"""

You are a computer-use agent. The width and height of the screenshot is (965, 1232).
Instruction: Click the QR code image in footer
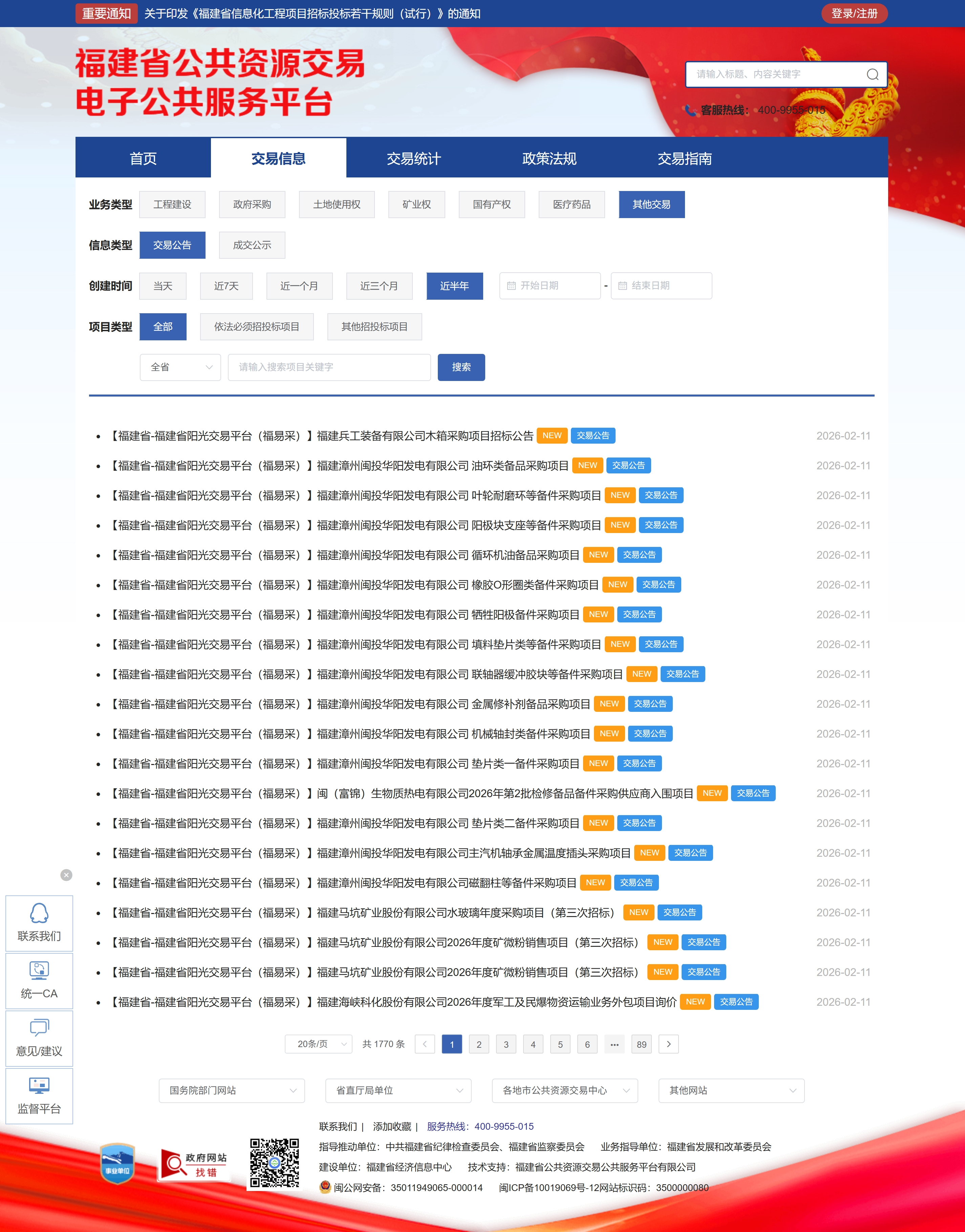point(275,1163)
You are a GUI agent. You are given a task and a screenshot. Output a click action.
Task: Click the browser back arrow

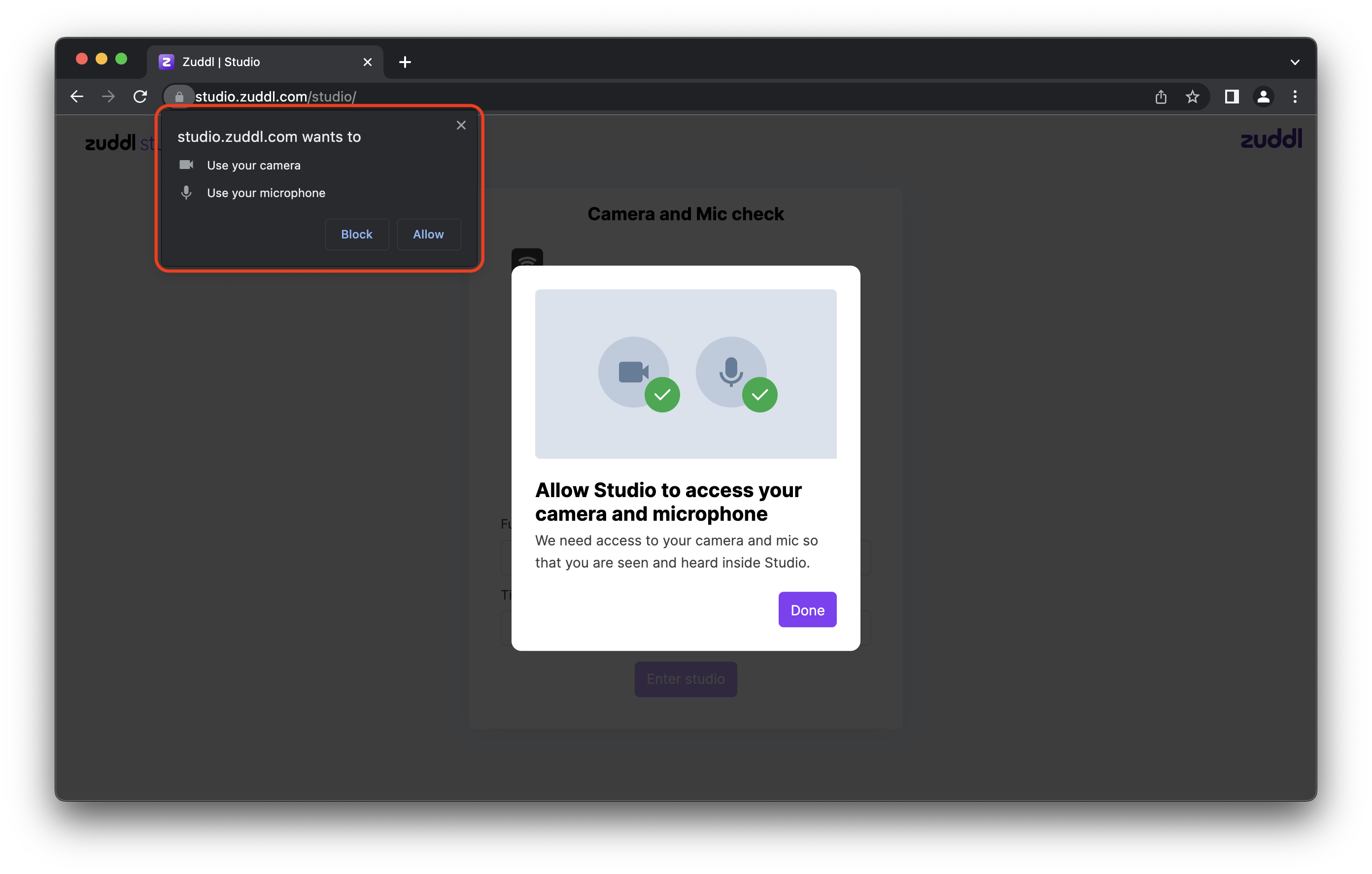pos(77,97)
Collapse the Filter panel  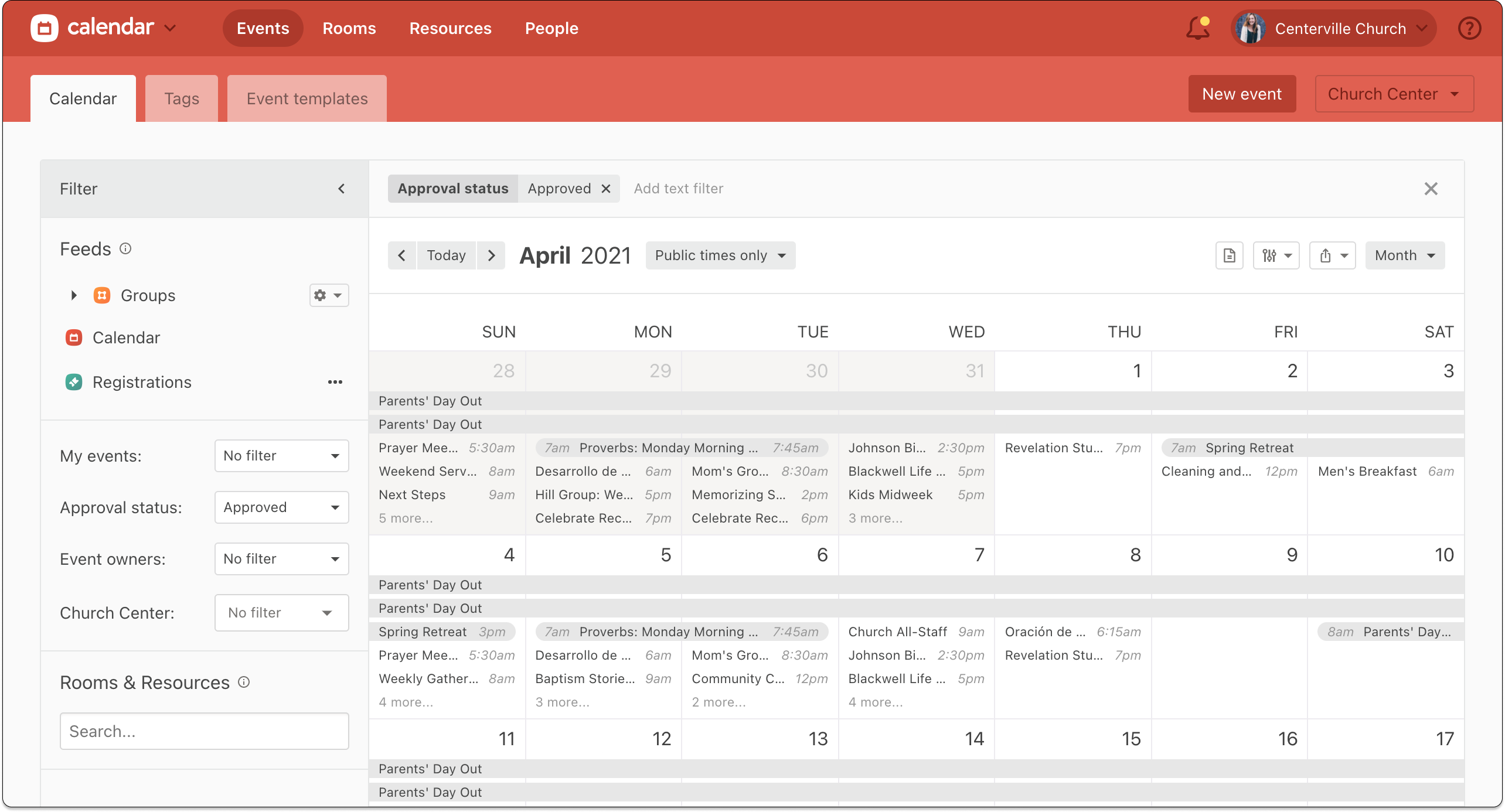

"""

Work task:
Give back every record above word for word, dropping pictures.

Written response:
You are a computer-use agent. The width and height of the screenshot is (965, 1232).
Instruction: Click the QR code image in footer
point(275,1163)
You are a GUI agent. You are given a task and a screenshot. Output a click action.
Task: Click the browser back arrow

pos(77,97)
Collapse the Filter panel  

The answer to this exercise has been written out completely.